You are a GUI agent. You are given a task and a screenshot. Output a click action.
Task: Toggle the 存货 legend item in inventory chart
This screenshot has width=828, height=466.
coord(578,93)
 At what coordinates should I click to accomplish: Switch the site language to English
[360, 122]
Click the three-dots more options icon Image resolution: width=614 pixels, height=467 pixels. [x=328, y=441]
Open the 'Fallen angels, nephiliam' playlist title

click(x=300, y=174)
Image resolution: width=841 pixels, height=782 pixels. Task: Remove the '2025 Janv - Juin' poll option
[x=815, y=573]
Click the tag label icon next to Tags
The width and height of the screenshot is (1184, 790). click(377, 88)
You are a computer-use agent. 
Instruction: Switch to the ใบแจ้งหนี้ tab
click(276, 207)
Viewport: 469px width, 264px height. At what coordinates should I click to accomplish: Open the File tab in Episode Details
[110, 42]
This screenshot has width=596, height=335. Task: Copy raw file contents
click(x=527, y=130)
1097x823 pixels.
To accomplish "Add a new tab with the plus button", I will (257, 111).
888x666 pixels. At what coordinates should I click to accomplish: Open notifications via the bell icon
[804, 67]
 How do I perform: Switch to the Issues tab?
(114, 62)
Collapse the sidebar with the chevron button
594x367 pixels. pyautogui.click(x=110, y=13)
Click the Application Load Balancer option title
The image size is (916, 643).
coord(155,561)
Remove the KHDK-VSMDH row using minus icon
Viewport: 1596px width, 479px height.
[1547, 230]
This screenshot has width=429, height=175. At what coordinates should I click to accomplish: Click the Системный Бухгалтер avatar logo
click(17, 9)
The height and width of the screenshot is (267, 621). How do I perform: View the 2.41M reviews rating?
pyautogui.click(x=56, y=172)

- Written request
Reproduce all of the material above word for word, keeping every line in its original order.

- Response to the task
You are a GUI agent. You are given a task and a screenshot. Output a click action.
Task: Toggle the 存货 legend item in inventory chart
This screenshot has width=828, height=466.
coord(578,93)
 At what coordinates should I click to accomplish: Switch the site language to English
[360, 122]
Click the three-dots more options icon Image resolution: width=614 pixels, height=467 pixels. [x=328, y=441]
Open the 'Fallen angels, nephiliam' playlist title

click(x=300, y=174)
Image resolution: width=841 pixels, height=782 pixels. Task: Remove the '2025 Janv - Juin' poll option
[x=815, y=573]
Click the tag label icon next to Tags
The width and height of the screenshot is (1184, 790). click(377, 88)
You are a computer-use agent. 
Instruction: Switch to the ใบแจ้งหนี้ tab
click(276, 207)
Viewport: 469px width, 264px height. At what coordinates should I click to accomplish: Open the File tab in Episode Details
[110, 42]
This screenshot has width=596, height=335. Task: Copy raw file contents
click(x=527, y=130)
1097x823 pixels.
To accomplish "Add a new tab with the plus button", I will (257, 111).
888x666 pixels. At what coordinates should I click to accomplish: Open notifications via the bell icon
[804, 67]
 How do I perform: Switch to the Issues tab?
(114, 62)
Collapse the sidebar with the chevron button
594x367 pixels. pyautogui.click(x=110, y=13)
Click the Application Load Balancer option title
The image size is (916, 643).
coord(155,561)
Remove the KHDK-VSMDH row using minus icon
Viewport: 1596px width, 479px height.
[1547, 230]
This screenshot has width=429, height=175. At what coordinates should I click to accomplish: Click the Системный Бухгалтер avatar logo
click(17, 9)
The height and width of the screenshot is (267, 621). How do I perform: View the 2.41M reviews rating?
pyautogui.click(x=56, y=172)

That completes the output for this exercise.